I learned that bringing guns to Tea Party protests was a reminder of our constitutional rights, was introduced to the notion that the founding fathers modeled their governing documents on the Bible, and debated whether being Muslim meant an inability to believe in and abide by—and thus be protected by—the Constitution. I was schooled on the treachery of the Federal Reserve and why America needs a gold standard, and at dinner one night, Nighta Davis, national organizer for the National 912 Project, explained how abortion-rights advocates are part of a eugenics program targeting Christians.
Even more potentially problematic for a would-be United States Senator is the Oath Keepers' view of the role of federal authorities -- which, it seems is taken straight from the Posse Comitatus, a white-supremacist anti-federal movement that dominated the extremist right in the 1980s:
The Oath Keepers are similar to the tea party crowd in that they often disagree what their movement represents. While bred from the libertarian spirit that courses through the West, the Oath Keepers don't have a formal structure beyond the vague principles outlined in the 10 orders.
They say the sheriff is at the top primarily because he is the highest elected law enforcement agent in the land, directly responsible to the voters, and argue the Tenth Amendment gives the voters all power not expressly given the federal government under the Constitution.

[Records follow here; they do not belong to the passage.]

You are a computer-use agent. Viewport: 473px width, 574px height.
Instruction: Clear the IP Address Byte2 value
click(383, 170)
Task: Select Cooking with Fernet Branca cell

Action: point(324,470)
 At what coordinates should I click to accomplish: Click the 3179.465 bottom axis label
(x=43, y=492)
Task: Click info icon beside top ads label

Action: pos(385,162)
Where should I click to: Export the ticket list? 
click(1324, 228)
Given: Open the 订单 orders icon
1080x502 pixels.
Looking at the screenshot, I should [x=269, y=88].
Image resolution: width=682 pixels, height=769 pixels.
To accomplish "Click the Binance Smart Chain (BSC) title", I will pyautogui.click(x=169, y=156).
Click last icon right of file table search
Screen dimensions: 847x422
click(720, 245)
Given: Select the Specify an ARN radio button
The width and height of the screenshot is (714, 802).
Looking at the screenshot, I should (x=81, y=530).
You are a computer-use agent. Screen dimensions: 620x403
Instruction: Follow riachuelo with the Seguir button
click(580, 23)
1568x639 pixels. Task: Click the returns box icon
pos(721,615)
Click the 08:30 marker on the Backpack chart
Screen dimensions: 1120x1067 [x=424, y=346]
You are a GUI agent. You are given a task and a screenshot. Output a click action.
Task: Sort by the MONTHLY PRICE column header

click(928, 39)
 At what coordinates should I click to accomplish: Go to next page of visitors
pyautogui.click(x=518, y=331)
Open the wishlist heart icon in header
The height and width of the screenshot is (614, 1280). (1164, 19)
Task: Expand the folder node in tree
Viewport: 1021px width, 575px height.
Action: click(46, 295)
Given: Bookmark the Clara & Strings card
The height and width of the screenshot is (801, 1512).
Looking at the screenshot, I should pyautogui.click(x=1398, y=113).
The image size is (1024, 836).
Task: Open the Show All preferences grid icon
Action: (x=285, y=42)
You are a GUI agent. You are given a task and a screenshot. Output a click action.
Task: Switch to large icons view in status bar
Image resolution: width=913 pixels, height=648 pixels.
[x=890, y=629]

The movement has gained traction, including in dozen or more sheriff's races around the West from Orange County, Calif., to the northern border.
"It is time for the sworn protectors of liberty, the Sheriffs of these United States of America, to walk tall and stand up for our Constitution and Bill of Rights," proclaimed Larimer County, Colo., candidate Carl Bruning in his campaign literature.
Someone will have to ask Sharron Angle if she believes that her local sheriff has more real authority under the Constitution than a United States Senator.
Among other things.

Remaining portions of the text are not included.